Evliya Çelebi nerelerden geçti: Evliya Çelebi'nin İzmit'ten Uşak'a yolculuğunun duraklarını gösteren harita.(Harita: Evliya Çelebi Yolu. Kolaj: Seda Ertürkoğlu)
Evliya Çelebi'nin silinmeyen izleri

Rehberimiz, elbette Evliya Çelebi'ydi. Yola çıkmadan önce Seyahatname'sinde yazdığı Hac yolu hakkında bilgi edindik. Onun ziyaret ettiği yerlerin adım adım izini sürmeliydik. Hudutları genişlemiş şehirler ve modern caddeler bizi yolumuzdan alıkoyamazdı. Çelebi'ye, İzmit Körfezi'nin güney kıyısındaki Hersek Köyü'nde katıldık. 6 hafta sonra ise Simav'a varmıştık. Burası Evliya Çelebi Yolu'nun şimdilik bittiği yerdi. Atlarımızla İznik, Yenişehir ve Kütahya'nın içinden; Bursa, İnegöl, Afyonkarahisar ve Uşak'ın yakınlarından geçtik. Dağları, ormanları, tarlaları ve düzlükleri aşarak şahane mimarî eserleri ve büyük zatların mütevazı türbelerini ziyaret ettik. Osmanlı hamamlarına ve kaplıcalara gittik.
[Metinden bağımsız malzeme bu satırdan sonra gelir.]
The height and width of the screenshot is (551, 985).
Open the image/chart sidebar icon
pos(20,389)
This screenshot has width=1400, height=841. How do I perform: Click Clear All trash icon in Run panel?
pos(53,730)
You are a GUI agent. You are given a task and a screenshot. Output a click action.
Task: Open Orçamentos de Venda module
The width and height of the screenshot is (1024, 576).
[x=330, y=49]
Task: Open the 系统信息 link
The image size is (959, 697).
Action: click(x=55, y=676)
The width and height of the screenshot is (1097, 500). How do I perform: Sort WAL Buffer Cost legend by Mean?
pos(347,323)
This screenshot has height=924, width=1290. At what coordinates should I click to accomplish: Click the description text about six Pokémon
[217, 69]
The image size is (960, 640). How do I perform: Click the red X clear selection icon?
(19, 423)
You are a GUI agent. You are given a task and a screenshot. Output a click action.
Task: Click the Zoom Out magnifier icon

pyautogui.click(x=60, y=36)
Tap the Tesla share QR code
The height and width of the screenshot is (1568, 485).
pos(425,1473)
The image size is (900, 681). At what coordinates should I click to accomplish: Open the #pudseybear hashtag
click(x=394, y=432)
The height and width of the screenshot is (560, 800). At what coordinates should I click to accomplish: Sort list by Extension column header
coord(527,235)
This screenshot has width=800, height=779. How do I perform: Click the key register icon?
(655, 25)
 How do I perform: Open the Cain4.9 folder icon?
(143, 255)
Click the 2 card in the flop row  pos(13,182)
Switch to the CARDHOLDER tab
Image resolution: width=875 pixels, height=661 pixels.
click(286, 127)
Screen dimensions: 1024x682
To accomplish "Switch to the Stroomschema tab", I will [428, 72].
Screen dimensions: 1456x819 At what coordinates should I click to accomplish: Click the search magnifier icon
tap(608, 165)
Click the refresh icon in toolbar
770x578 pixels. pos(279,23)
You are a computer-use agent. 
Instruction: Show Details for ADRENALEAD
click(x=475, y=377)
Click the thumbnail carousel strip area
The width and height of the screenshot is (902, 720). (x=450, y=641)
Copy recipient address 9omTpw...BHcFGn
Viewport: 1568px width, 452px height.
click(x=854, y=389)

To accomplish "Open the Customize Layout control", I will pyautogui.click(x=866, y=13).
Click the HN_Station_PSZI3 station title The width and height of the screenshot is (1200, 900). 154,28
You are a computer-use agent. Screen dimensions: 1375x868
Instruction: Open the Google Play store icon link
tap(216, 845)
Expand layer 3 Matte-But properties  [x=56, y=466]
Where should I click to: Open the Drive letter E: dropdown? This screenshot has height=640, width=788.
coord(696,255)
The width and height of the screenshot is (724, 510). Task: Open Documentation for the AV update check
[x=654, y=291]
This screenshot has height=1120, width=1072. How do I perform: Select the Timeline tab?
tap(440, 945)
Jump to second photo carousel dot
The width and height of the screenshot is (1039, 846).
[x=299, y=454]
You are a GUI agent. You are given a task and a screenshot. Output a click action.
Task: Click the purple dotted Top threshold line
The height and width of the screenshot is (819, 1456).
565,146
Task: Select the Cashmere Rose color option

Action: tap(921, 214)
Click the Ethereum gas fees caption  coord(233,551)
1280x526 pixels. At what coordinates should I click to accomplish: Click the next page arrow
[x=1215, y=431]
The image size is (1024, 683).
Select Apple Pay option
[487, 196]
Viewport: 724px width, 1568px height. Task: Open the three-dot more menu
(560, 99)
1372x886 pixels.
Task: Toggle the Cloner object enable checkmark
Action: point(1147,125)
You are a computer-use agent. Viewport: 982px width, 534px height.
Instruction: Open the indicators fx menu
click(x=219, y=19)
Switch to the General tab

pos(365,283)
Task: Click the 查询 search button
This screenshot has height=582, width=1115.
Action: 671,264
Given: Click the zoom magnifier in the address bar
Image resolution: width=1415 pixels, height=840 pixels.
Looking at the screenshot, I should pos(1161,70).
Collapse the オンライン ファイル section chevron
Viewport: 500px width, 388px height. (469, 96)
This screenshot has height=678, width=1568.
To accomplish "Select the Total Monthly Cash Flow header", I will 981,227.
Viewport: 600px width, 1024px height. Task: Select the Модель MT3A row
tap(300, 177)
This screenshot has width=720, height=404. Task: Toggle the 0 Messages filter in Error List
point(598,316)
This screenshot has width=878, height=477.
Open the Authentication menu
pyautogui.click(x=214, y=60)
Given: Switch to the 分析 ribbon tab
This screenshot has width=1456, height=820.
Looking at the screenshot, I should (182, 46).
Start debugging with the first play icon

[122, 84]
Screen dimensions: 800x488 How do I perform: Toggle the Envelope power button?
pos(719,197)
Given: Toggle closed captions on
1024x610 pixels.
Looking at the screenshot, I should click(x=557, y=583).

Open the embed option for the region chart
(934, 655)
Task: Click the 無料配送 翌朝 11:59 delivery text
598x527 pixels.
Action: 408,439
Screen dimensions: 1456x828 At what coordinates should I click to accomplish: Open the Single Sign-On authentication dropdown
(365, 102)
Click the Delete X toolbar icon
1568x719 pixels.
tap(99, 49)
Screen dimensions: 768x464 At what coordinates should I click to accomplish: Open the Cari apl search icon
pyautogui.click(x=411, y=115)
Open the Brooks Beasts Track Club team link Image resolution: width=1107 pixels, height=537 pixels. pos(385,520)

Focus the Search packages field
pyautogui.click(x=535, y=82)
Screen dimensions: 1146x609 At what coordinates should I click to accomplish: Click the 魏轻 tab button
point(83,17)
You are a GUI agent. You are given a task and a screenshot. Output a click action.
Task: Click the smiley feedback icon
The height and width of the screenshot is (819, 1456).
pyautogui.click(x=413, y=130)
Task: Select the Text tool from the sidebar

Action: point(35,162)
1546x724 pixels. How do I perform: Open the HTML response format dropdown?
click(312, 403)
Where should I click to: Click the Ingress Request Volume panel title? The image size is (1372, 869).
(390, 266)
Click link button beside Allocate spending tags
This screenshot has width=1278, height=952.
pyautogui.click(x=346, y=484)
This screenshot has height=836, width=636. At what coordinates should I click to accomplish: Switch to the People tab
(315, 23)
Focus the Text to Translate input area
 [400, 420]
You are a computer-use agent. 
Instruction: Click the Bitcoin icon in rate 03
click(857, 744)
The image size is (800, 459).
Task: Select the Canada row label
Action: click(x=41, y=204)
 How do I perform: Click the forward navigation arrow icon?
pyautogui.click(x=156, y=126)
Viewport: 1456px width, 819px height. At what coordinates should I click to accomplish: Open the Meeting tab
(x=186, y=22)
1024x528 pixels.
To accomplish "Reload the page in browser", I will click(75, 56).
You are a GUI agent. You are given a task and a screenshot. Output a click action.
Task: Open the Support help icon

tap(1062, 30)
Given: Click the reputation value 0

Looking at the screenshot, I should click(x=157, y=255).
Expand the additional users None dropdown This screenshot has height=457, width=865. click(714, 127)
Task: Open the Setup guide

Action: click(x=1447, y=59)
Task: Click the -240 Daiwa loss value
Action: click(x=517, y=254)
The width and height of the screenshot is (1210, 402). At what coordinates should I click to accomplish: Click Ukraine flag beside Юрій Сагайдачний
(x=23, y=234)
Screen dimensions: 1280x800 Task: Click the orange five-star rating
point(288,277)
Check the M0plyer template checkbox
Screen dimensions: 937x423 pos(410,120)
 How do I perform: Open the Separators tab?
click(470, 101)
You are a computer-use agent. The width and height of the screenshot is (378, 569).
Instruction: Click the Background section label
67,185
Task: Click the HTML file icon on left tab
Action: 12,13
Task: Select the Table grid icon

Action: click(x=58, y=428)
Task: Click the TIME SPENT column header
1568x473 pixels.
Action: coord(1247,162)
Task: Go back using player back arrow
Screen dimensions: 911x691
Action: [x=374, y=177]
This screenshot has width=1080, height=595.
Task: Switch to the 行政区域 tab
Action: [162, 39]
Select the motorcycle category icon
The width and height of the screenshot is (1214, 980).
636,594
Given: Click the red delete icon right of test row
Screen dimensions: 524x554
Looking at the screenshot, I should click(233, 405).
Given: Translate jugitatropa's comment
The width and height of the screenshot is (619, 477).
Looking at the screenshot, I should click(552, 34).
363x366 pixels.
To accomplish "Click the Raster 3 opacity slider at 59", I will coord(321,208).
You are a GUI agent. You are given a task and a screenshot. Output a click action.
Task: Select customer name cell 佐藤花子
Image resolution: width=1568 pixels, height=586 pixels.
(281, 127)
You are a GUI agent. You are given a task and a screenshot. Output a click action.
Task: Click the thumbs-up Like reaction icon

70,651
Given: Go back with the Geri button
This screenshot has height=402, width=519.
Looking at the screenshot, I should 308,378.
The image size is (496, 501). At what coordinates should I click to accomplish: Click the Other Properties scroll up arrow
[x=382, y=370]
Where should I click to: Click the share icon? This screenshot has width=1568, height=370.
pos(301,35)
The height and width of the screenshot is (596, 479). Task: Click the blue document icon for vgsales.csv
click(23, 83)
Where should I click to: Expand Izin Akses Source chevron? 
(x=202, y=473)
Rahvan yarışı ve cirit müsabakaları gibi heyecan verici geleneksel at oyunlarını izledik. Aksine gönlümüz el verir miydi? Evliya Çelebi bu oyunlara katıldığını ve cirit oynarken birkaç dişini kaybettiğini anlatıyordu zira.

Köylere yakın yerlerde kamp kurduk, şehre varınca da otellerin kapısını çaldık. Yolda karşılaştığımız kişilerle sohbet ettik, köy kahvehanelerinde demlenen öykülere kulak verdik. Köyde hayatın nasıl olduğunu, onlardan daha iyi kim bilebilirdi? Güler yüzlü köylülerin elleri de dilleri kadar tatlıydı. Bizim için pişirdikleri yemekleri unutmak ne mümkün! Yemeğin lezzetine değişilmez ama biz de onların çocuklarını atlarımıza bindirip köy meydanında gezdirdik. Kamp ateşi etrafında hikâyeler dinledik. Yaşadığımız o mutlu anlar, Evliya Çelebi'nin seyahati boyunca yaptığı sohbetlerden izler taşıyordu adeta. Dumanı hâlâ usul usul tüten ve hiç yaşlanmayacak izler… Gezimizi bitirmek üzere Evliya Çelebi'nin memleketi Kütahya'ya döndüğümüzde öğrendik ki UNESCO, doğumunun 400. yılı olan 2011'i Evliya Çelebi yılı ilan etmiş. Ne hoş bir tevafuk! Seyahatimiz artık daha anlamlı, daha unutulmazdı.

Gezdiğimiz her köşe, iki çift laf ettiğimiz her insan, kulak verdiğimiz her hikaye ve tabii ki tıngır mıngır atlarımız… Hepsi bir olmuş, İstanbul'a bir kültür şokuyla uğurlamışlardı beni. Fakat yanımda götürdüğüm bir şey daha vardı: Hayatımın stresten uzak en huzurlu döneminin kolay kolay silinmeyecek olan etkisi…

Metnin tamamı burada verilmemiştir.